EXERCISE INPUT:
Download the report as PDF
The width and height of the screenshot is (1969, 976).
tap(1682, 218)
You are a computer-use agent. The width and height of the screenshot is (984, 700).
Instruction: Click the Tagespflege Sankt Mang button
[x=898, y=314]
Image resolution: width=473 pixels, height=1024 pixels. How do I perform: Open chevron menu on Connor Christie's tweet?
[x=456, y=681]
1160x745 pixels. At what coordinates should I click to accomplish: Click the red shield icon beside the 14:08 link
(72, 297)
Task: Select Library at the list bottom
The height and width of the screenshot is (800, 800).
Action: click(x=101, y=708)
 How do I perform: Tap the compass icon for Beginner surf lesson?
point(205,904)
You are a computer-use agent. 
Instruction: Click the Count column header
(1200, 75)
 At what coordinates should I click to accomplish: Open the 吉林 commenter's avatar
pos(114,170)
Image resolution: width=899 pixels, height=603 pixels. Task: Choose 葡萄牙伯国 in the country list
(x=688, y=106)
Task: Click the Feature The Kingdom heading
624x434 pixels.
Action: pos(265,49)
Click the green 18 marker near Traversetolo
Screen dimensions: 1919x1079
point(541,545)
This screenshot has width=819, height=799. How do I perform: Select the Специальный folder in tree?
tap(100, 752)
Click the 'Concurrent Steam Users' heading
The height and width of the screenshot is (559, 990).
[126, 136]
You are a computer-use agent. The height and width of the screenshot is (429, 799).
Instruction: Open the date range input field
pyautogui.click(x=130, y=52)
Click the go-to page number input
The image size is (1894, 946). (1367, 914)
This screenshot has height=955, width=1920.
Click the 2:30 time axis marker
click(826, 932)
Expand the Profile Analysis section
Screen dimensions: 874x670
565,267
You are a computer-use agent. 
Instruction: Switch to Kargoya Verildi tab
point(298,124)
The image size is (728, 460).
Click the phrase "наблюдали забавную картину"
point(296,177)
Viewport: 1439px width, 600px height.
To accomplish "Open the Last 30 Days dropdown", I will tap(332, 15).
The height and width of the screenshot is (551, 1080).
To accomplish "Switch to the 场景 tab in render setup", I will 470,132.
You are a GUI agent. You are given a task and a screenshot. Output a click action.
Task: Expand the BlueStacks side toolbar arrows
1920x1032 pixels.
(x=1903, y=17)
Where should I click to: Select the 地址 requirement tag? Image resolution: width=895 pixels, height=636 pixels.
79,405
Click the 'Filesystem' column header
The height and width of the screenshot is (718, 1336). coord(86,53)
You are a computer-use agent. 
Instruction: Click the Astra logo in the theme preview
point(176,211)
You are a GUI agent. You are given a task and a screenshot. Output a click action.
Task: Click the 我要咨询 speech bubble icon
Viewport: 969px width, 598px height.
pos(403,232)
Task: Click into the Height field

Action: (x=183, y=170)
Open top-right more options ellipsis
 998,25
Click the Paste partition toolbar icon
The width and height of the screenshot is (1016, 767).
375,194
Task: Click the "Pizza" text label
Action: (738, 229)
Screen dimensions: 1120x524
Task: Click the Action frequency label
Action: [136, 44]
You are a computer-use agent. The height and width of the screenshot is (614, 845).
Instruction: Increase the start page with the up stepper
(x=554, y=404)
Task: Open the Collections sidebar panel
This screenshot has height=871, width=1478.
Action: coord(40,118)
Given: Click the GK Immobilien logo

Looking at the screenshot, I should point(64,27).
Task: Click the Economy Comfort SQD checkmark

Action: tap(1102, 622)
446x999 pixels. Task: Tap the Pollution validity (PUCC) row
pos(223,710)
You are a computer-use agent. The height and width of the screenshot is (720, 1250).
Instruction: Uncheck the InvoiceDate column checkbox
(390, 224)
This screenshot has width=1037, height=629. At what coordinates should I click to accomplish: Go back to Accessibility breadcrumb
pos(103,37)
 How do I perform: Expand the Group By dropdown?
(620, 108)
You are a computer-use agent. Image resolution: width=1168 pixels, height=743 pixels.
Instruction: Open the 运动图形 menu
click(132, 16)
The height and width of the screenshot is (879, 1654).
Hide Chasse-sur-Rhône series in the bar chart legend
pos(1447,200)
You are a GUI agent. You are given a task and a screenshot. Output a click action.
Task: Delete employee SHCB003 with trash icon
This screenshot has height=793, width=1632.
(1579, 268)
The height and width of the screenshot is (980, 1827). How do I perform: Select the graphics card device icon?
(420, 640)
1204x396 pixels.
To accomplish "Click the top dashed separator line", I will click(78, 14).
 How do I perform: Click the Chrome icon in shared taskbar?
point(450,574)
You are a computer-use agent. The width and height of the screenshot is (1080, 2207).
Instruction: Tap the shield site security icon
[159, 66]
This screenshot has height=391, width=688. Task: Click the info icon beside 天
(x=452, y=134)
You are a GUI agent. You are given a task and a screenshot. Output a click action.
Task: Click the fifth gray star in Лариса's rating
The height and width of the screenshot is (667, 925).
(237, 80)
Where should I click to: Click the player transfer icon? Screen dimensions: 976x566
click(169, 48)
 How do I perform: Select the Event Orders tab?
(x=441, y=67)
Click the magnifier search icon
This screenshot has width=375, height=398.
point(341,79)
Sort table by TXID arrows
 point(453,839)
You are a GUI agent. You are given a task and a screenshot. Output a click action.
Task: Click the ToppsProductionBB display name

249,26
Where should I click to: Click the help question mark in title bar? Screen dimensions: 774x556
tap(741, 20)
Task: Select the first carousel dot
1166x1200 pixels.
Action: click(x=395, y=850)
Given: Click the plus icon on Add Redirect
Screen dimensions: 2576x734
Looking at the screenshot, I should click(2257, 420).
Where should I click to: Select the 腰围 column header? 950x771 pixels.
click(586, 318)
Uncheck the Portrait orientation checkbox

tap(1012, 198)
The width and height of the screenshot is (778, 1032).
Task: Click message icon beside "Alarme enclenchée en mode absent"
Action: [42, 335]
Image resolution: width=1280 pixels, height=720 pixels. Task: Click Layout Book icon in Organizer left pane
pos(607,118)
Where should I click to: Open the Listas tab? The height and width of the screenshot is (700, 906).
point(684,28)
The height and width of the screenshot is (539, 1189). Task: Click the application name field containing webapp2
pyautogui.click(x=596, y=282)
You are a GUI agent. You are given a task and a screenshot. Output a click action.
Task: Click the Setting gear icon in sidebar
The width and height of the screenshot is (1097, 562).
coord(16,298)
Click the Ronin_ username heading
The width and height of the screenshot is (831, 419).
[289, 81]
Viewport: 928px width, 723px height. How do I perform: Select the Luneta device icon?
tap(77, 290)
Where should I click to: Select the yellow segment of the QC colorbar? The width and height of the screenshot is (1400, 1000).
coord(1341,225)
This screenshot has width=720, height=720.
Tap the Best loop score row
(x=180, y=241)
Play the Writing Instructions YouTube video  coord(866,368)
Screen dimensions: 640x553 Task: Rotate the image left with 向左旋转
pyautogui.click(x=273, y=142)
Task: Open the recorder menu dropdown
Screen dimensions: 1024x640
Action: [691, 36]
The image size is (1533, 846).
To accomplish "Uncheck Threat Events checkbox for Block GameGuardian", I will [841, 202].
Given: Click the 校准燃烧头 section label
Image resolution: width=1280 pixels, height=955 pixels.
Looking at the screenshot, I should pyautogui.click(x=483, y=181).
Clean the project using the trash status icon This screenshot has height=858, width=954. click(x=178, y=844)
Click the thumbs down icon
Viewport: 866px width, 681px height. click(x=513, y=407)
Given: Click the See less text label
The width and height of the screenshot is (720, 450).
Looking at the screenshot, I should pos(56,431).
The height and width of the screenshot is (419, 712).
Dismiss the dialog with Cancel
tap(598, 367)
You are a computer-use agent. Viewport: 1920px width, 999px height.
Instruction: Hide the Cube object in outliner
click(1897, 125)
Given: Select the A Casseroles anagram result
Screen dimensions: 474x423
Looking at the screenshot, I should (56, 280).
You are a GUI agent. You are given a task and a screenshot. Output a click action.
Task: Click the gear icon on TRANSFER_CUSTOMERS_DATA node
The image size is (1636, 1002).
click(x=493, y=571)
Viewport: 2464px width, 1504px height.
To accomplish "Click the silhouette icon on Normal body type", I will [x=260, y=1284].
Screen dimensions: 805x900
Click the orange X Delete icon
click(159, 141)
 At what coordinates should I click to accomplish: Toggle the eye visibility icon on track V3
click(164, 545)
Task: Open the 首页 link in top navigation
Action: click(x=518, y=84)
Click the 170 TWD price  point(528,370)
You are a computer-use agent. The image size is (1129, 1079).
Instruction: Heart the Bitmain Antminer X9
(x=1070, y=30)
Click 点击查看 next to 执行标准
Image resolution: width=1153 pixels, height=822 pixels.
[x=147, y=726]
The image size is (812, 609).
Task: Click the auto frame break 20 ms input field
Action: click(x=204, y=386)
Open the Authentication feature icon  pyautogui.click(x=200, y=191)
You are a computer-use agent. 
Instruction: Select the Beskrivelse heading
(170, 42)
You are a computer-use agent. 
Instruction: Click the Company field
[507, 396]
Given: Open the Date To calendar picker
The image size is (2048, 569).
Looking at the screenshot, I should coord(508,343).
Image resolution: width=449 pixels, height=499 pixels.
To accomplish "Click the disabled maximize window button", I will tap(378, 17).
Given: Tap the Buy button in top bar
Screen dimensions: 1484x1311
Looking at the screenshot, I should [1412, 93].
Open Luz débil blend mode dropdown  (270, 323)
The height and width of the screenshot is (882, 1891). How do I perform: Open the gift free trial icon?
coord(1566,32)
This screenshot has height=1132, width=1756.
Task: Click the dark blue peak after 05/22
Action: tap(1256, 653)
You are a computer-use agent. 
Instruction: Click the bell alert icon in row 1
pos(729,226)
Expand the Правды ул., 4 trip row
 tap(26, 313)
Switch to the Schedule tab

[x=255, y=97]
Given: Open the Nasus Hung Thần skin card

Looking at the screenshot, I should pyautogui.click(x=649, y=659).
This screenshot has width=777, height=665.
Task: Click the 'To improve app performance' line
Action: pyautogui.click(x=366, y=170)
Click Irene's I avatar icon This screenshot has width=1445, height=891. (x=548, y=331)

TASK INSTRUCTIONS:
Go through the listing, find each line with the word "sidebar", and copy it.

OUTPUT OF THE TASK:
Task: Open the Collections sidebar panel
Task: Click the Setting gear icon in sidebar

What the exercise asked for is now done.